Для Грейс Хейли, художницы из Нью-Йорка с мировым именем, выбрали интересное место в музее. Ее работы разместили на террасе. Стеклянные лестницы ведут на нее. Солнечный свет не страшен работам Грейс: она не оценивает законченную работу и в один доллар, боязнь испортить картину – чувство, ей не свойственное. Главное – ухватить детали при создании картины, передать в полной мере все нюансы. Это самое сложное, самая кропотливая и въедливая часть работы, но как только Грейс отыскивала каждую крупицу, каждый микроскол, без которого невозможно передать всю полноту выбранного в качестве модели объекта – образ отпечатывался в памяти художницы навсегда.

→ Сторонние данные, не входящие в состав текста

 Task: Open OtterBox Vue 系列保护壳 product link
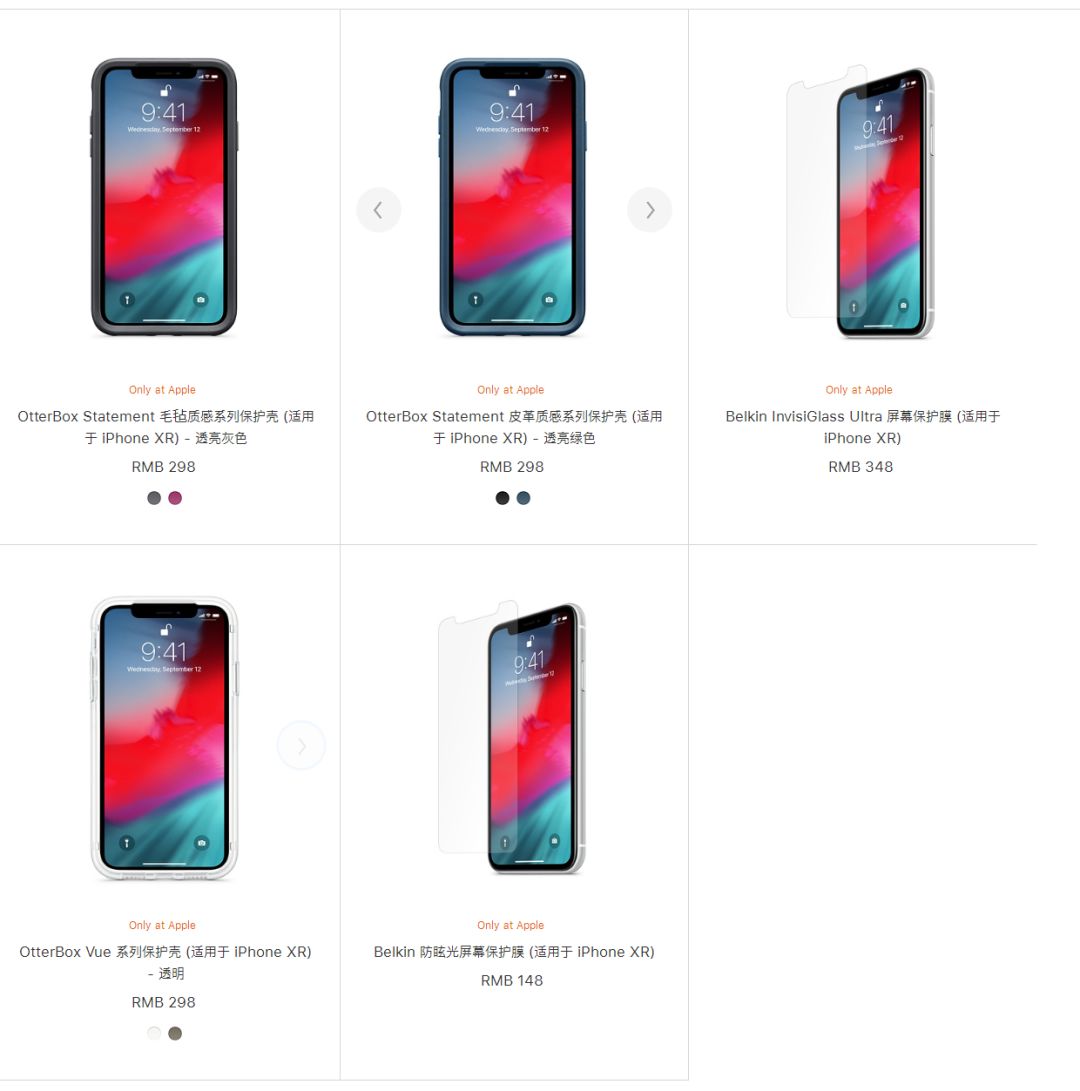(x=163, y=962)
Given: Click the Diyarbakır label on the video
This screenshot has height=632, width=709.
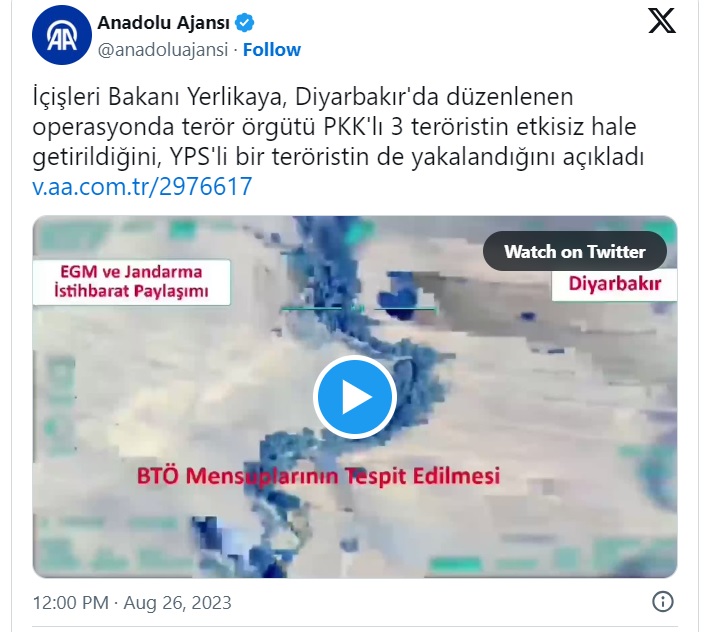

И восстановить картину после этого она могла за считаные часы, ну или за несколько дней, если картина была большой по размеру. В первой работе отнюдь не больше ценности, чем в ее копиях. Да и не копии это вовсе. Или даже вот: и первая, и все последующие ее копии – это уже копии. Оригинал же хранился в голове Грейс.
Разумеется, организаторы знали это. И выбрали террасу. Однако даже Маттео, с которым Грейс проработала вместе не один год, всегда с недоумением глядел на то, как она небрежно относилась к своим полотнам, и пускай манифест составлял он лично, все же понять он так и не смог: например, сегодня самая скромная в материальном плане картина Грейс, представленная на выставке, оценивалась в сорок пять тысяч евро.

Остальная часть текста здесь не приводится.